**DATA EXTRACT**

• • • • • • •

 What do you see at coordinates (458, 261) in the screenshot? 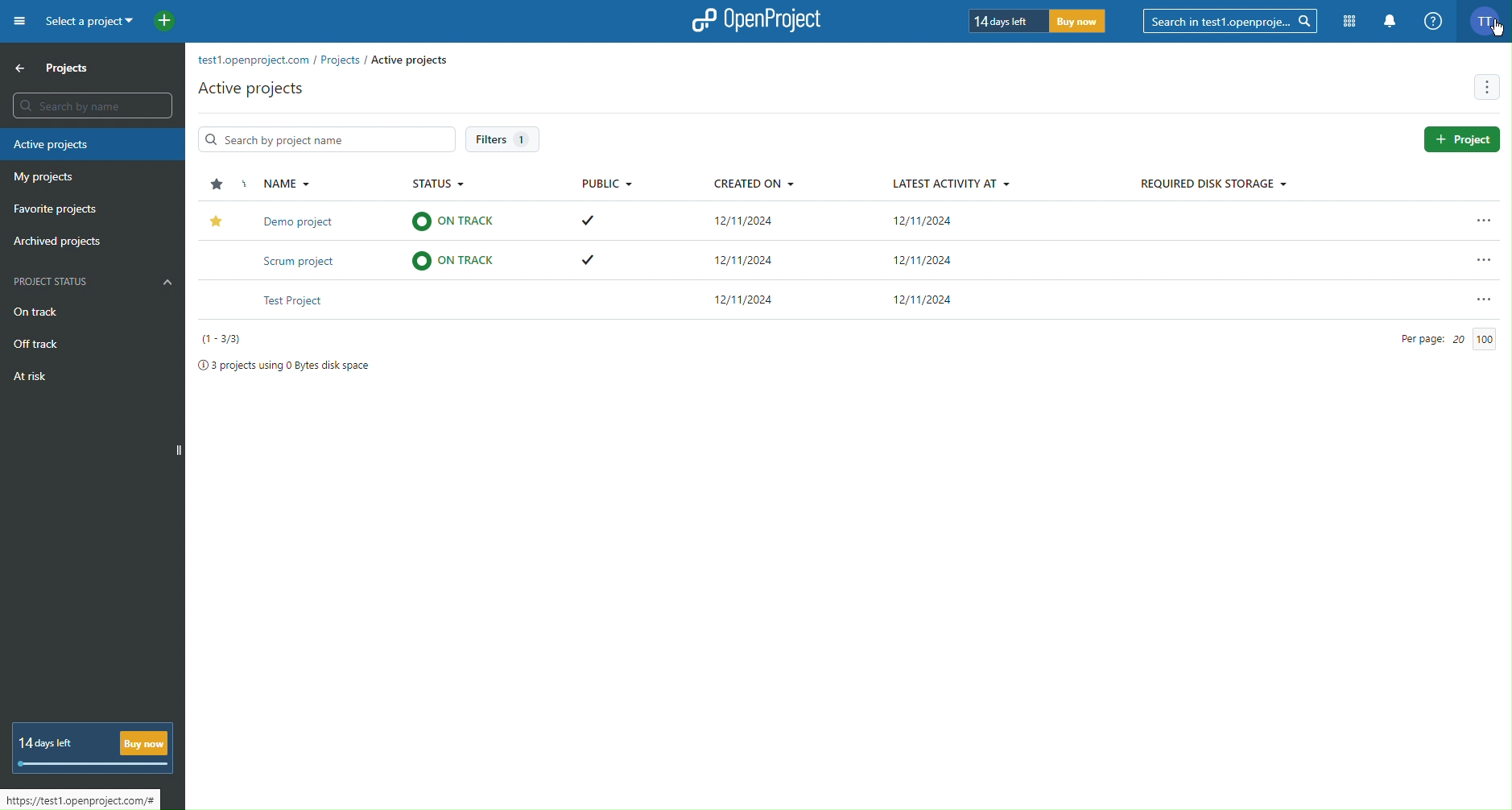
I see `ON TRACK` at bounding box center [458, 261].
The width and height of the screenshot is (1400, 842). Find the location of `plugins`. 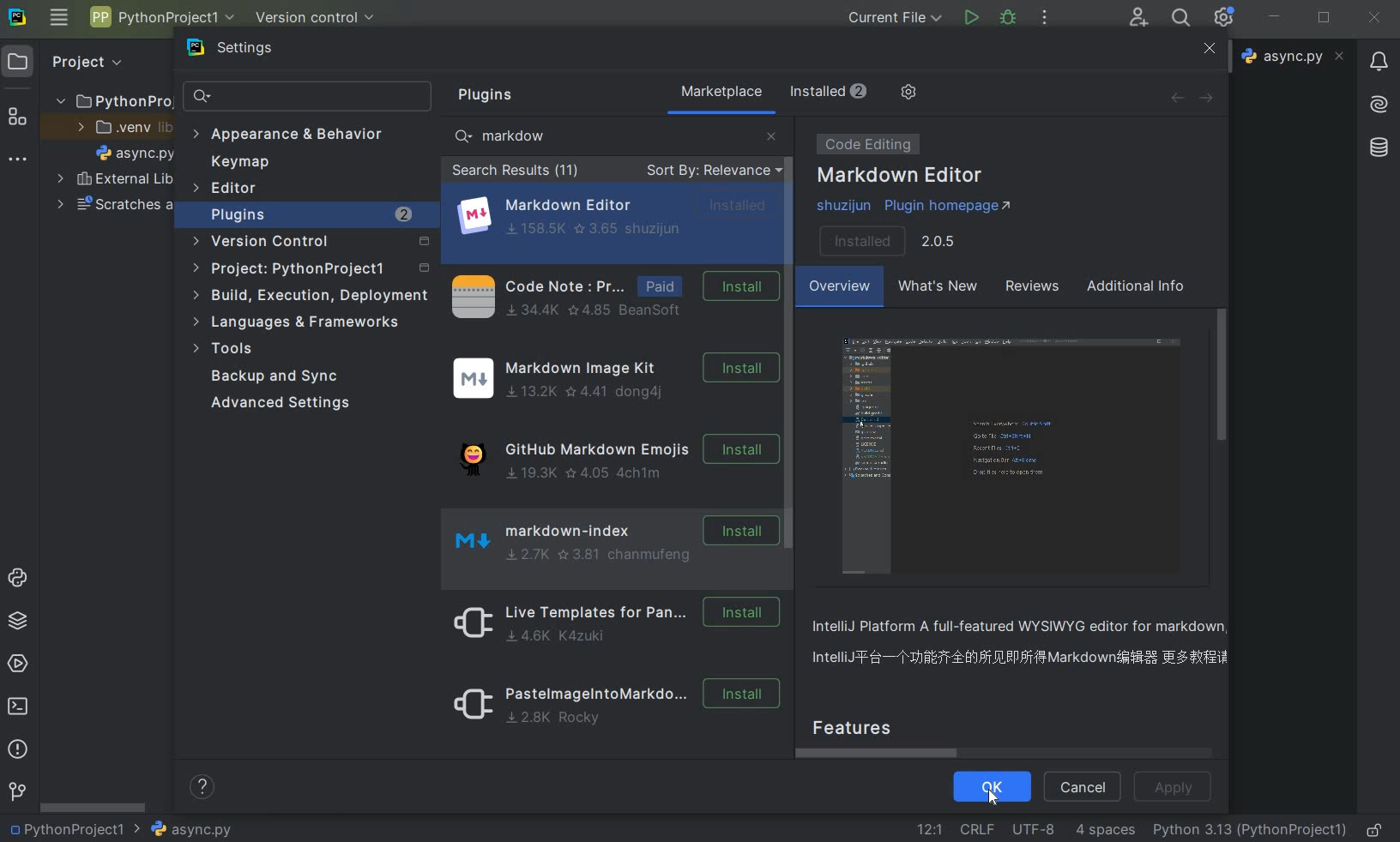

plugins is located at coordinates (312, 215).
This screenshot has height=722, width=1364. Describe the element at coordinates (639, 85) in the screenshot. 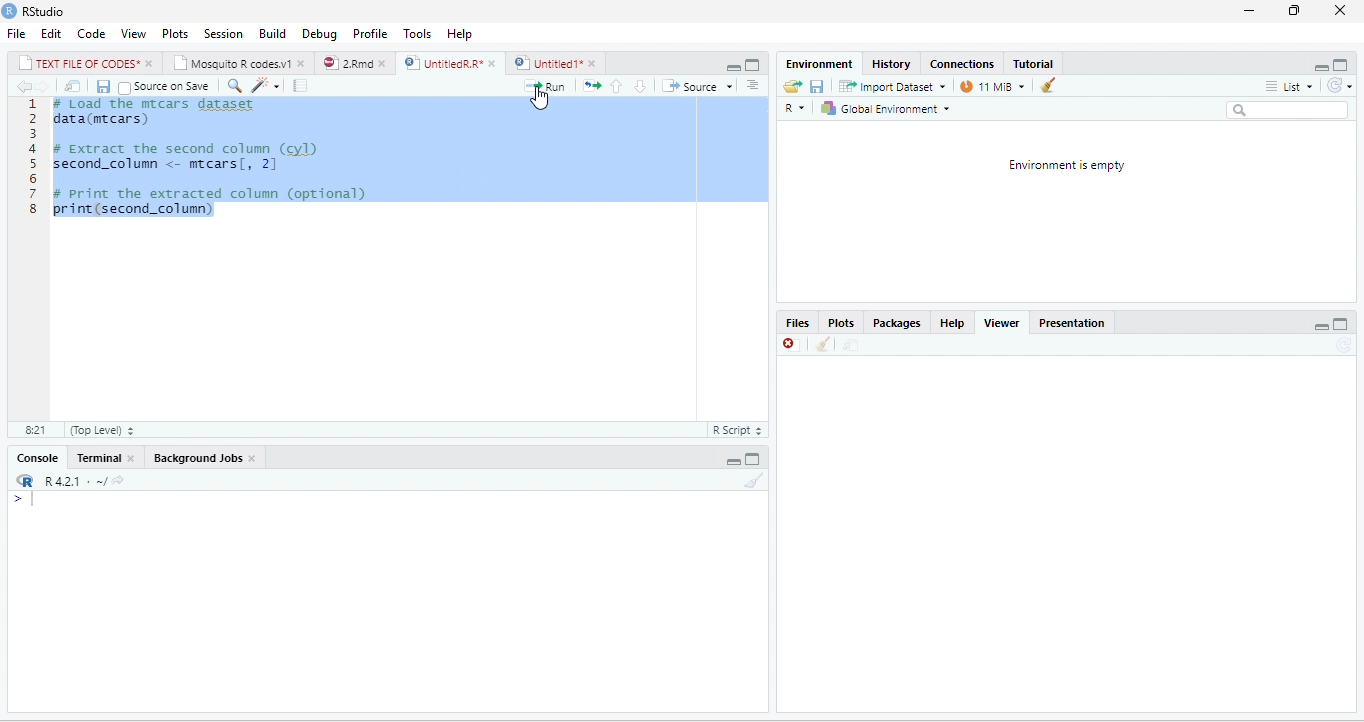

I see `go to next section/chunk` at that location.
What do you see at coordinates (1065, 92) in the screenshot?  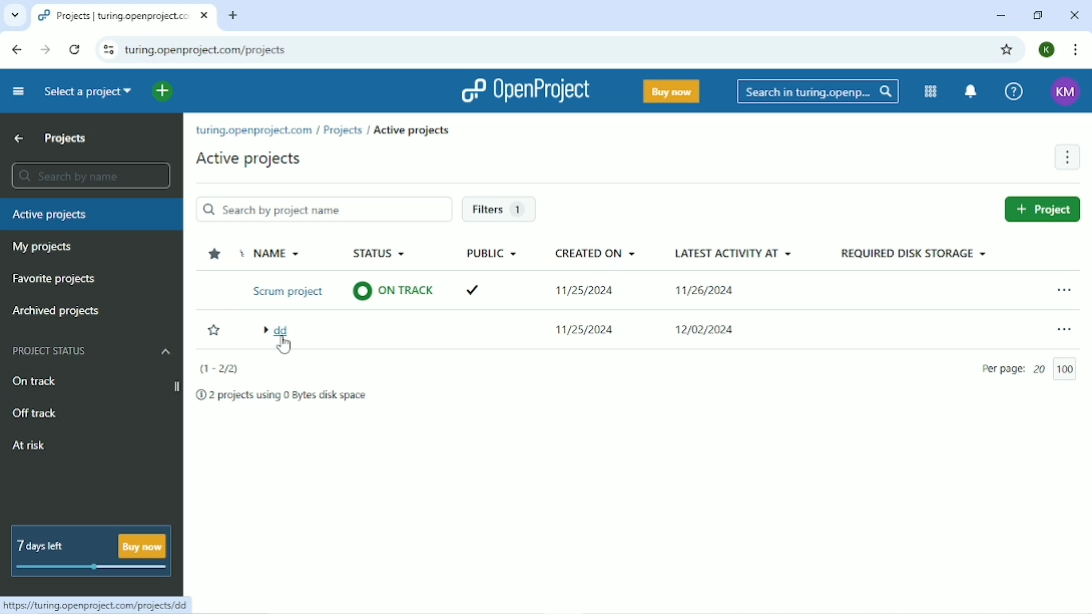 I see `Account` at bounding box center [1065, 92].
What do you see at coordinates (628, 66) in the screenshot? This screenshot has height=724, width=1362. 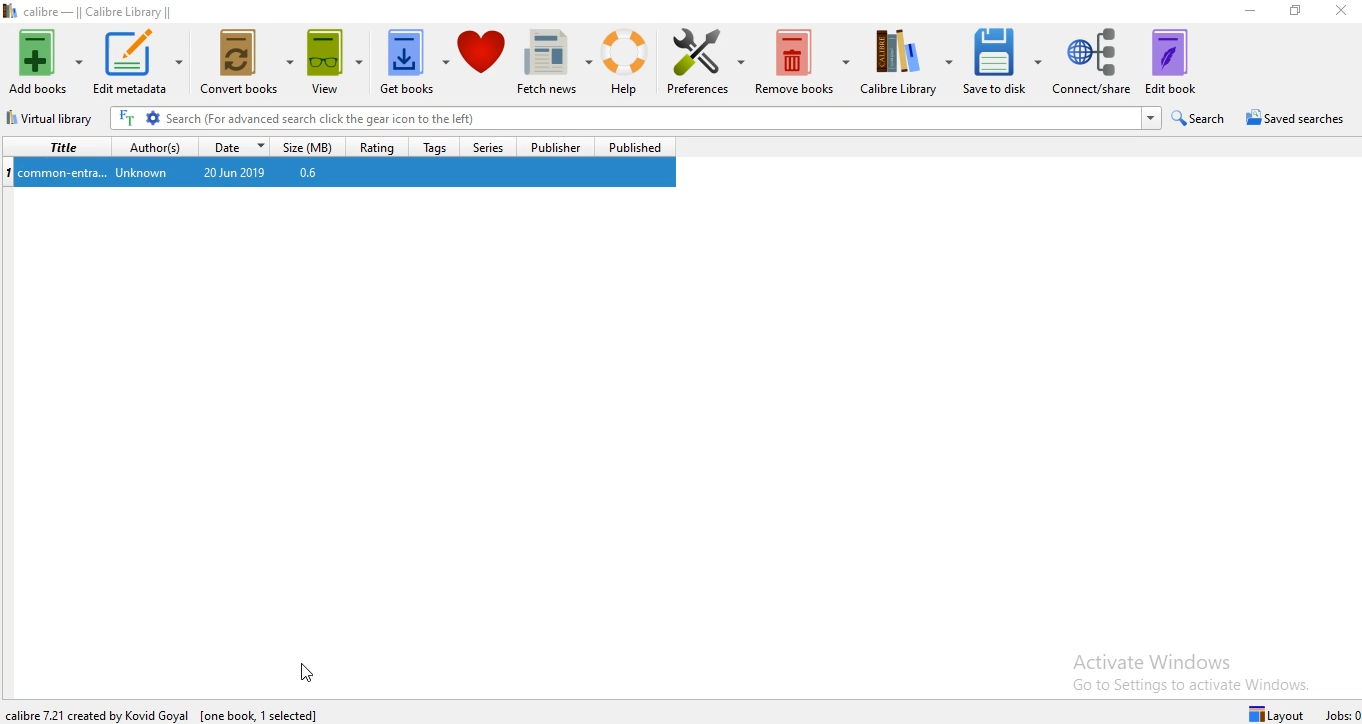 I see `Help` at bounding box center [628, 66].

• • • • • • •

**REQUIREMENTS**
Could you retype the data from its very first line through the line containing "at that location.", including both of those lines and leaving out the pictures?

**RESPONSE**
 What do you see at coordinates (458, 261) in the screenshot? 
I see `ON TRACK` at bounding box center [458, 261].
The width and height of the screenshot is (1400, 842). Find the location of `plugins`. 

plugins is located at coordinates (312, 215).
This screenshot has height=722, width=1364. Describe the element at coordinates (639, 85) in the screenshot. 

I see `go to next section/chunk` at that location.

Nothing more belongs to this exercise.